DATA FOR PROCESSING:
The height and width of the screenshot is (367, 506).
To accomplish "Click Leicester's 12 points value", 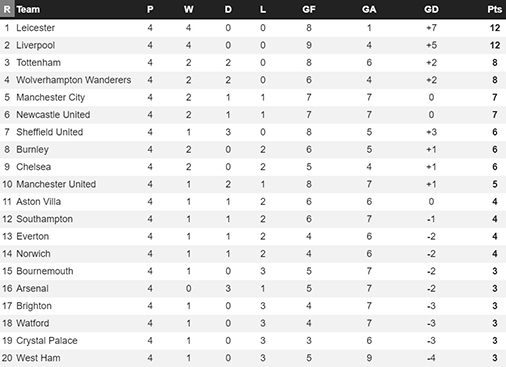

...

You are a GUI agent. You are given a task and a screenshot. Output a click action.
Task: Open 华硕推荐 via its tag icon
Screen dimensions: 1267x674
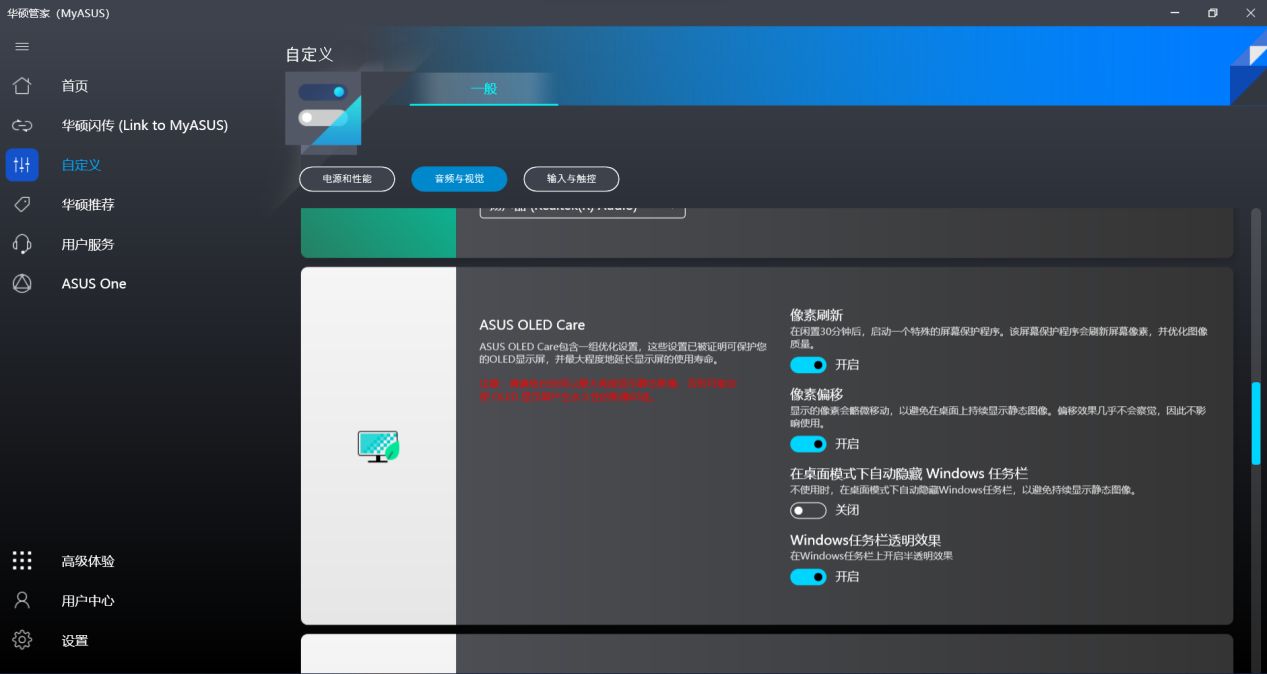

WHAT YOU SHOULD DO:
Reproduce, word for word and in full, only the lines above that start at the line with "Task: Open 华硕推荐 via its tag icon" and run through the line with "Screen dimensions: 1267x674", both ends included.

SOLUTION:
Task: Open 华硕推荐 via its tag icon
Screen dimensions: 1267x674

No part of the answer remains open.